■ WHAT THE TASK ASKS
Could you reproduce the review of Michael Jacobs's Andes below in full, word for word?

■ PASSAGE PROVIDED

*-*-*

Andes – Michael Jacobs

I proceeded without much optimism to the store and found him exactly where he was said to be. But he hadn’t got the key. His wife had it. He helped me track her down. She had the key, but had no idea how much she had to charge me for a European call. One of the many bystanders said the schoolteacher would know. We went to the school and interrupted the teacher in the middle of a class. She had a long talk with me about Spain. She too didn’t know what the call would cost. A discussion ensued, in which some of the school children joined in. The outcome was that I was going to be charged 60 cents a minute. We moved on triumphantly to the office. The phone was not working.

So I’ll open with the statement that this is probably going to be a ridiculous review. In a unintentional best of three, Michael Jacobs has won me over with Andes. I loved Ghost Train through the Andes, but struggled with The Robber of Memories and Jacobs is not far behind John Gimlette as my favourite travel writer (both have currently passed Paul Theroux). Jacobs is extremely likeable and honest and like Gimlette, has clearly done extensive research into the history of his route, there is a lot of Bolivar and Humboldt throughout, but the book wears this lightly. Flying into Venezuela he skirts in and out of the mountains, into Colombia, Ecuador, Peru, Bolivia, Chile and Argentina as he hops down the spine of the great range.

*-*-*

Stored records:
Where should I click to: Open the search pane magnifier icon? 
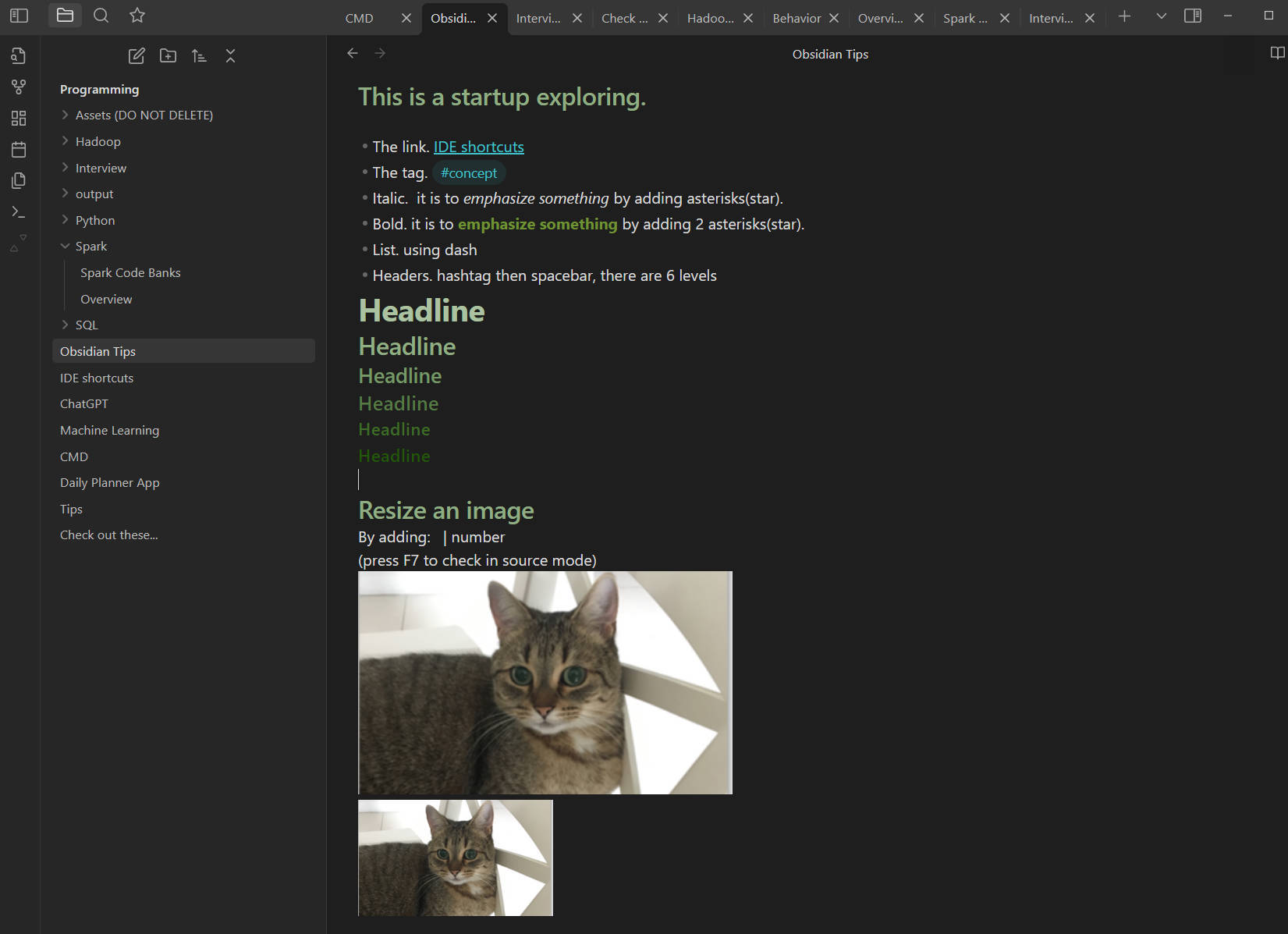101,16
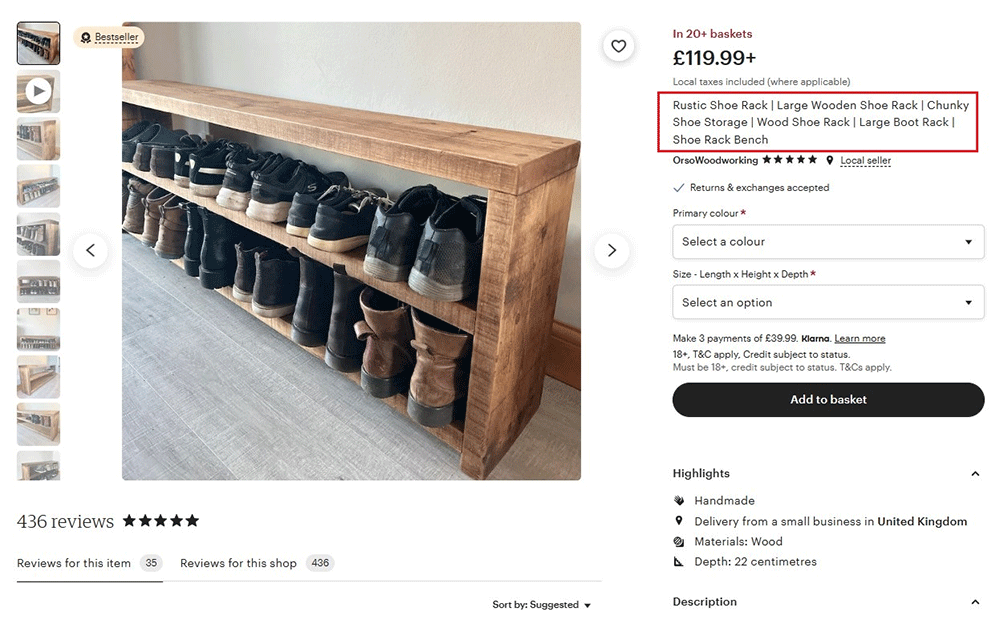The width and height of the screenshot is (1000, 624).
Task: Open the Size option dropdown
Action: click(x=828, y=303)
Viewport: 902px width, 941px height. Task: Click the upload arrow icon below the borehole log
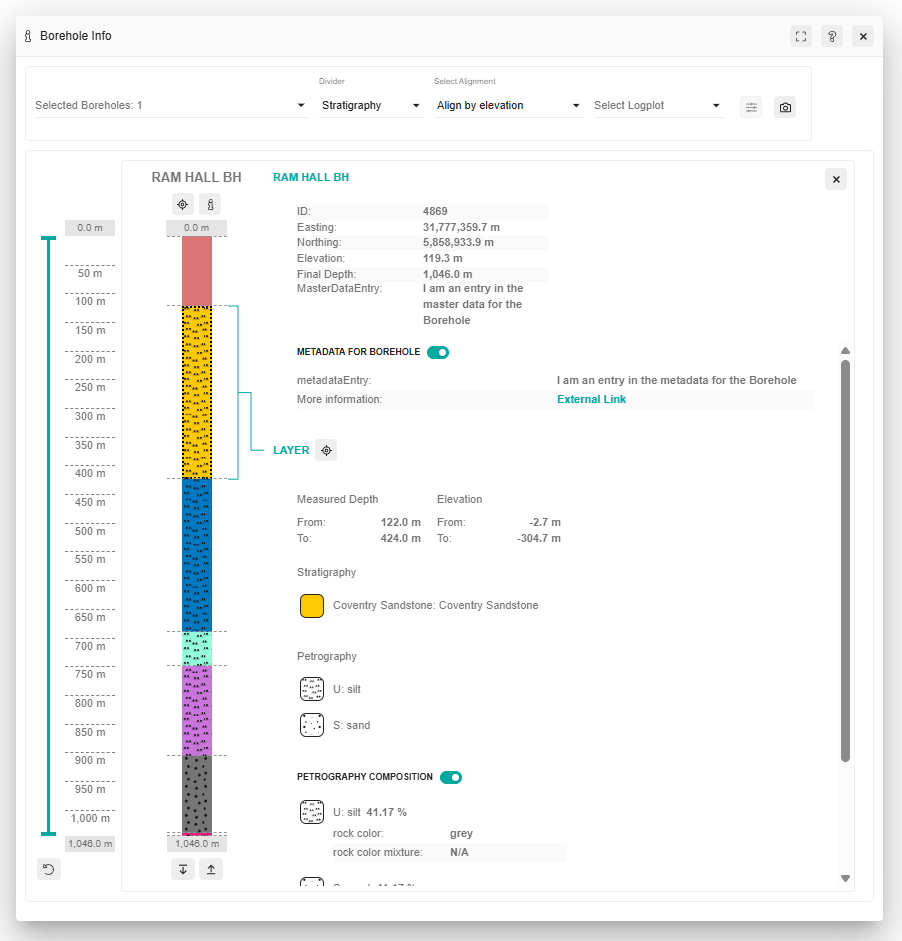click(210, 870)
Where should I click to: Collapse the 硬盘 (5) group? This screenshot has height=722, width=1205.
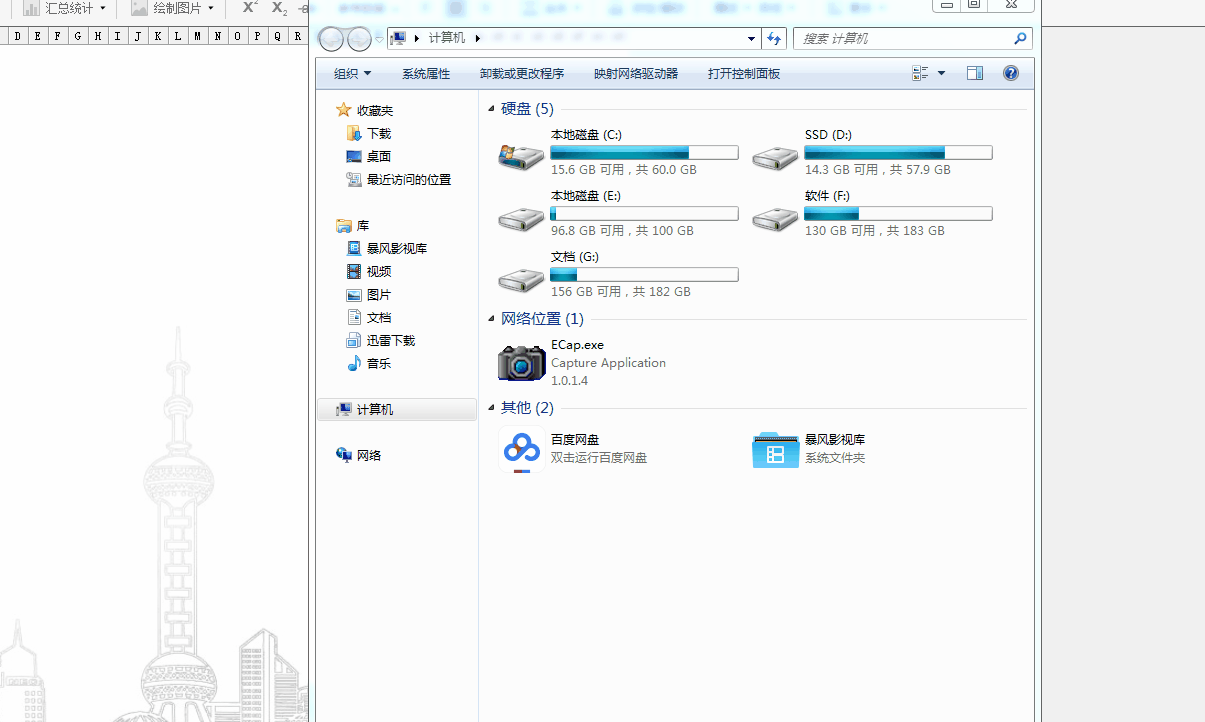(491, 109)
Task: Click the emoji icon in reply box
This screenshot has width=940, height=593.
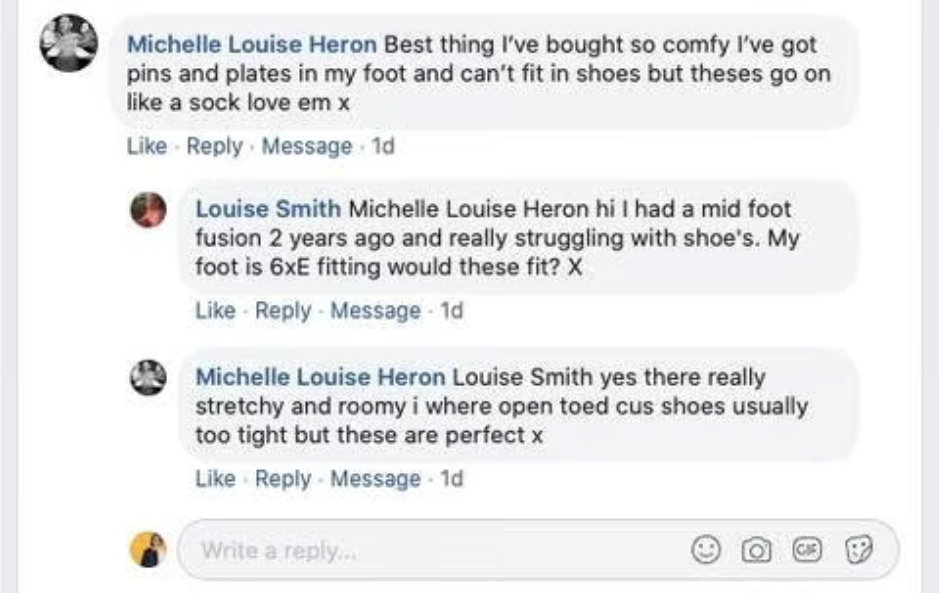Action: click(x=708, y=550)
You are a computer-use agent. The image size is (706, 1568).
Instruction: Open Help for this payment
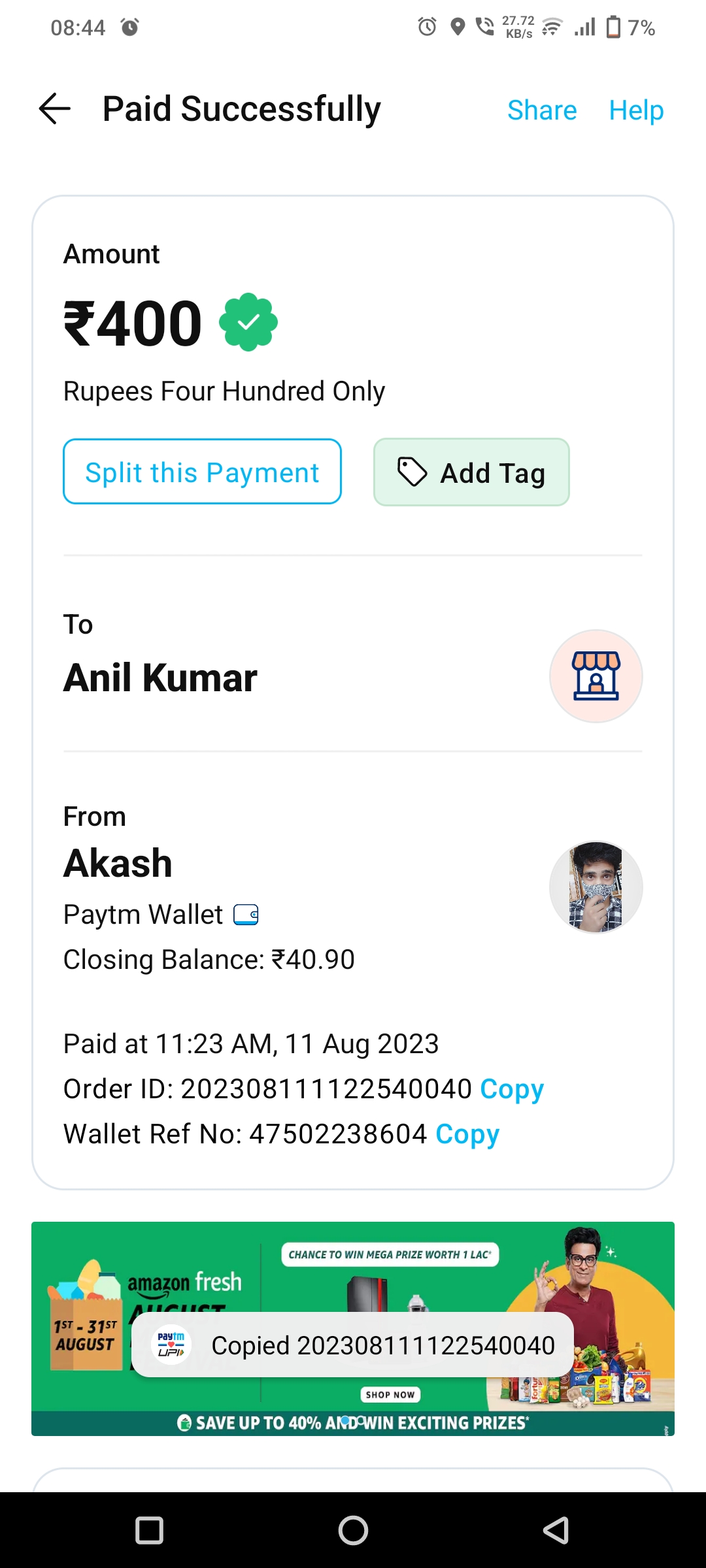[636, 110]
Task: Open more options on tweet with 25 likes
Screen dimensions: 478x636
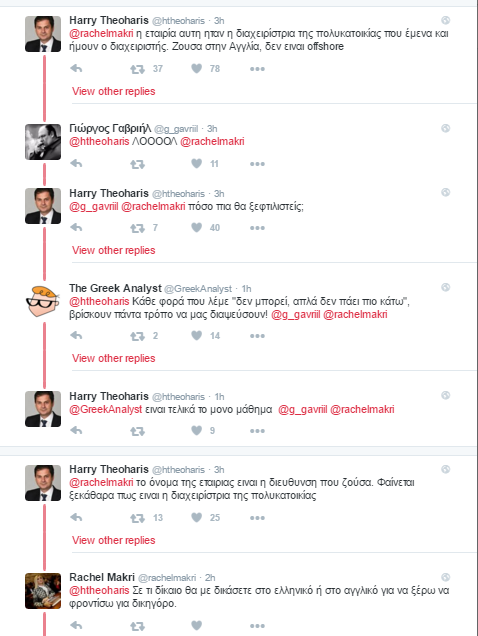Action: click(x=257, y=518)
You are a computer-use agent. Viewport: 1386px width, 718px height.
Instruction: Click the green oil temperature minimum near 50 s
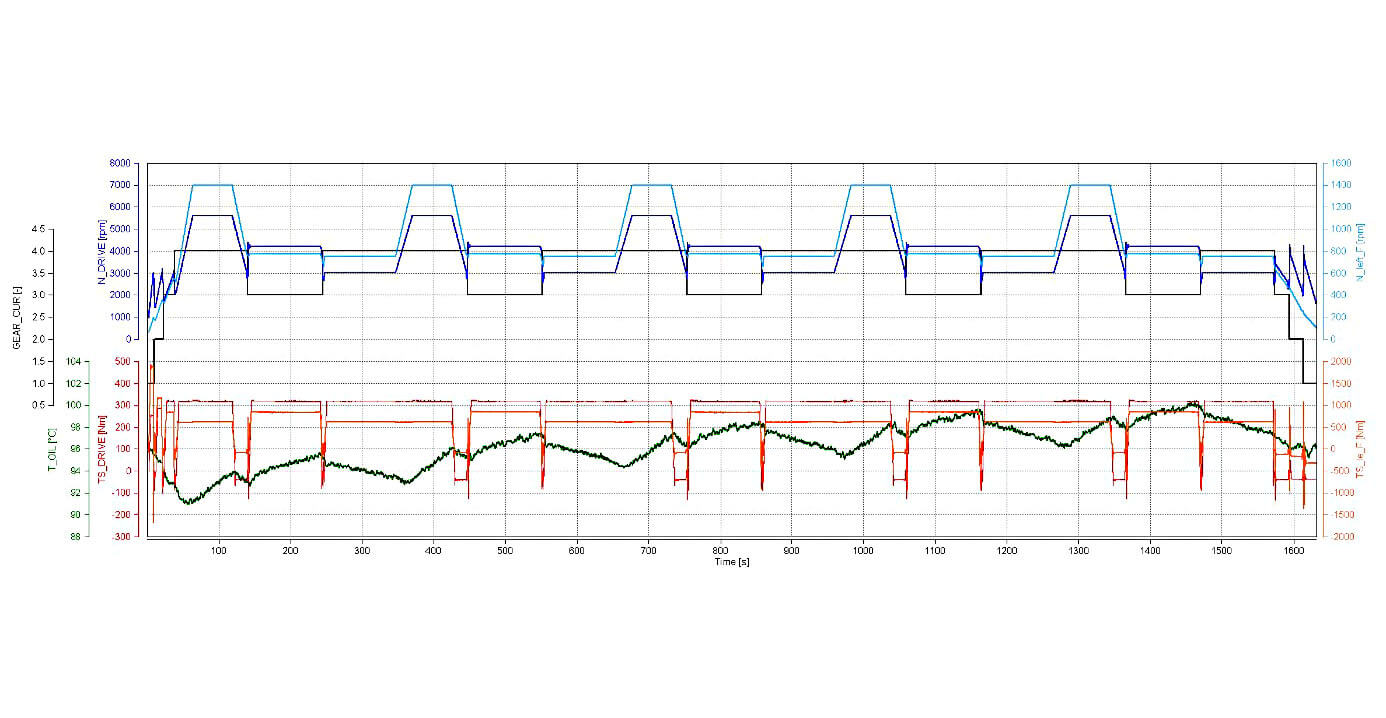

*-*-*

■ EXERCISE ANSWER
Andes – Michael Jacobs

I proceeded without much optimism to the store and found him exactly where he was said to be. But he hadn’t got the key. His wife had it. He helped me track her down. She had the key, but had no idea how much she had to charge me for a European call. One of the many bystanders said the schoolteacher would know. We went to the school and interrupted the teacher in the middle of a class. She had a long talk with me about Spain. She too didn’t know what the call would cost. A discussion ensued, in which some of the school children joined in. The outcome was that I was going to be charged 60 cents a minute. We moved on triumphantly to the office. The phone was not working.

So I’ll open with the statement that this is probably going to be a ridiculous review. In a unintentional best of three, Michael Jacobs has won me over with Andes. I loved Ghost Train through the Andes, but struggled with The Robber of Memories and Jacobs is not far behind John Gimlette as my favourite travel writer (both have currently passed Paul Theroux). Jacobs is extremely likeable and honest and like Gimlette, has clearly done extensive research into the history of his route, there is a lot of Bolivar and Humboldt throughout, but the book wears this lightly. Flying into Venezuela he skirts in and out of the mountains, into Colombia, Ecuador, Peru, Bolivia, Chile and Argentina as he hops down the spine of the great range.